Perhaps the peyote would tell me that the secret to the universe is patience.
Does it require patience to be in a coma?
The BBC recounts the case of a fireman Donald Herbert, who, comatose since 1995, suddenly started to talk. His first sentence:

“I want to talk to my wife,”

The article continues with 56-year-old Jule Bridgewater’s reminiscence of being in a three-and-a-half week coma, an account uncannily like that of a peyote trip:


“During that time, something occurred that I had a sense of, it’s a sort of lost time-and-space thing,” she says. “It’s not like I was very aware of what I was doing, as I am now.”
“I was looking at myself from a great height, observing myself but not necessarily knowing that was myself or my unconscious or subconscious. I can’t define it as conscious intelligence.”

Are we waking up in a different world when we enter a coma or hallucination, just as we appear outwardly, to be retreating from this one?
In his brilliant (1971) The Futurological Congress, Stanislaw Lem explores the liminal between such cognitive states. He imagines how governments might one day be tempted to create a kind of “cryptochemocracy” in which public perception of an increasingly unpleasant reality would be managed using psycho-tropic substances, “Benignimizers,” added to the water supply. In this world, the most seditious act, punishable by death, is to take reality-inducing drugs, “vigilanimides,” to counteract the ubiquitous collective hallucination that everyone else inhabits. As the dosage of anti-hallucinogen is increased, the revealed reality becomes grimmer and grimmer. I’ll let the protagonist, Ijon Tichy, describe the experience:

“My hands were trembling as I pulled the cork and lifted the flask to my nostrils. A whiff of bitter almonds made my eyes well up with tears, and when I wiped them away, and could see again, I gasped. The magnificent hall, covered with carpets, filled with palms, the ornamented majolica walls, the elegance of the sparkling tables, and the orchestra in the back that played the exquisite chamber music while we dined, all this had vanished.”
“We were sitting in a concrete bunker, at a rough wooden table, a straw mat—badly frayed—beneath our feet. The music was still there, but I saw now that it came from a loudspeaker hung on a rusted wire. And the rainbow-crystal chandelier was now a dusty, naked light bulb. But the worst change had taken place before us on the table. The snow-white cloth was gone; the silver dish with the steaming pheasant had turned into a chipped earthenware plate containing the most unappetizing grey-brown gruel, which stuck in globs to my tin—no longer silver—fork.”
“I looked with horror upon the abomination that only moments ago I’d been consuming with such gusto, savouring the crackling golden skin of the bird and crunching—in sweet, succulent counterpoint—the croutons, crisp on the top and soaked with gravy on the bottom. And what I had taken for the overhanging leaves of a nearby potted palm turned out to be the drawstrings on the drawers of the person sitting (with three others) right above us—not on a balcony or platform, but rather a shelf, it was so narrow. For the place was packed beyond belief! My eyes were practically popping from their sockets when this terrifying vision wavered and began to shift back, as if touched with a magic wand.”

Set of tasks:
- 1) Answer the following from the passage about comas and Lem's novel:
(a) Since what year had Donald Herbert been comatose?
(b) How long did Jule Bridgewater's coma last?
(c) What name does the novel give the reality-inducing drugs?
- 2) Reproduce without changes the portion of the passage about comas and Lem's novel that begins with the words containing "The article continues" and ends with "from this one?".

Collected material:
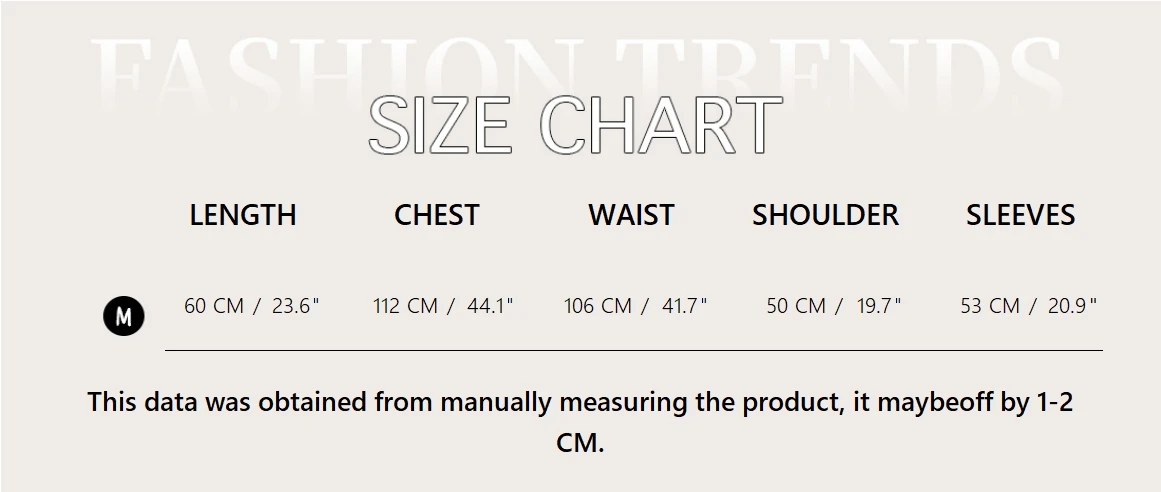Click the 20.9" sleeves inch value
1161x492 pixels.
[x=1072, y=306]
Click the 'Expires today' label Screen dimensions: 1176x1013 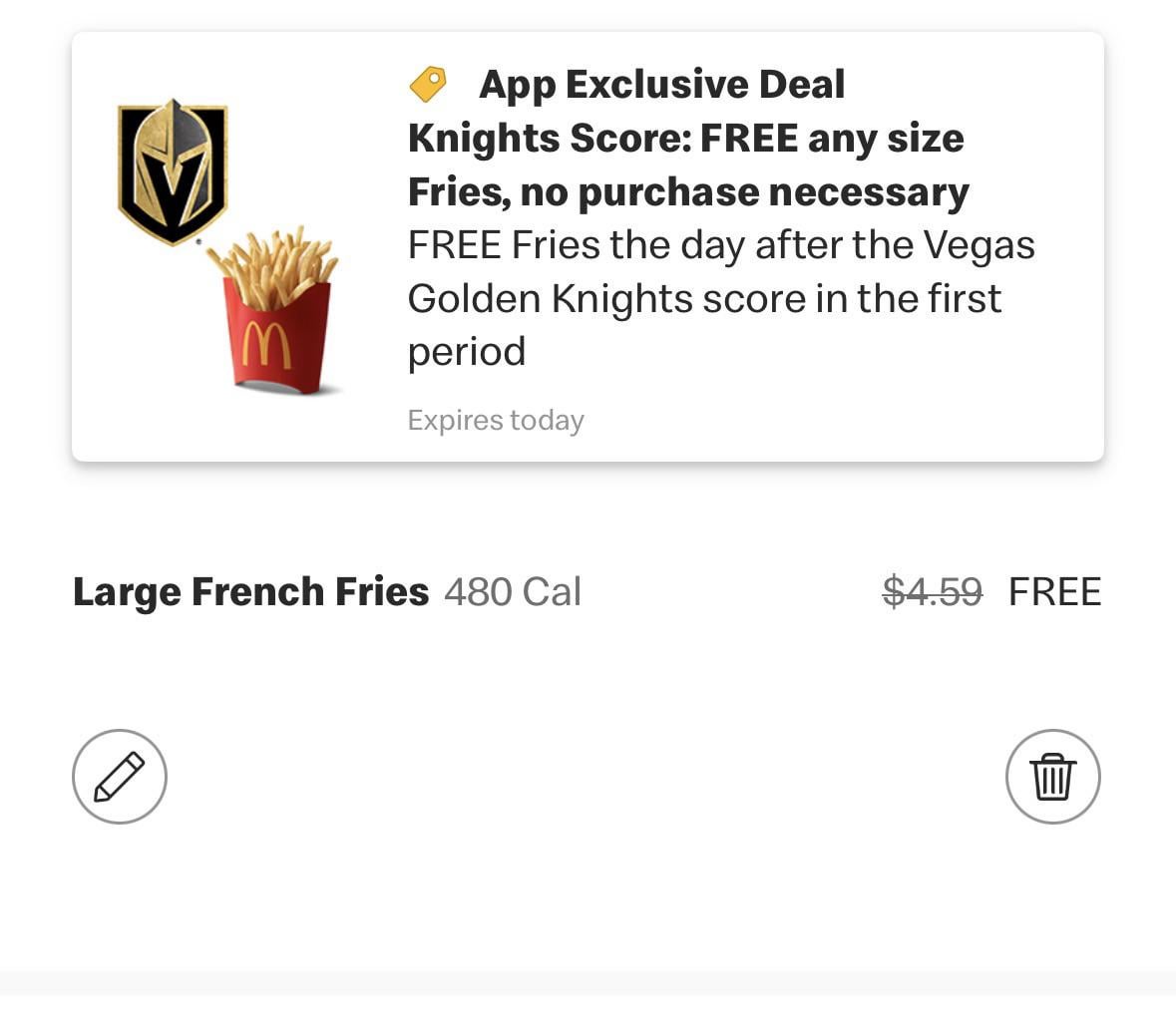(x=496, y=421)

Task-by-task outputs:
- 1)
(a) 1995
(b) Three and a half weeks
(c) Vigilanimides

- 2)
The article continues with 56-year-old Jule Bridgewater’s reminiscence of being in a three-and-a-half week coma, an account uncannily like that of a peyote trip:


“During that time, something occurred that I had a sense of, it’s a sort of lost time-and-space thing,” she says. “It’s not like I was very aware of what I was doing, as I am now.”
“I was looking at myself from a great height, observing myself but not necessarily knowing that was myself or my unconscious or subconscious. I can’t define it as conscious intelligence.”

Are we waking up in a different world when we enter a coma or hallucination, just as we appear outwardly, to be retreating from this one?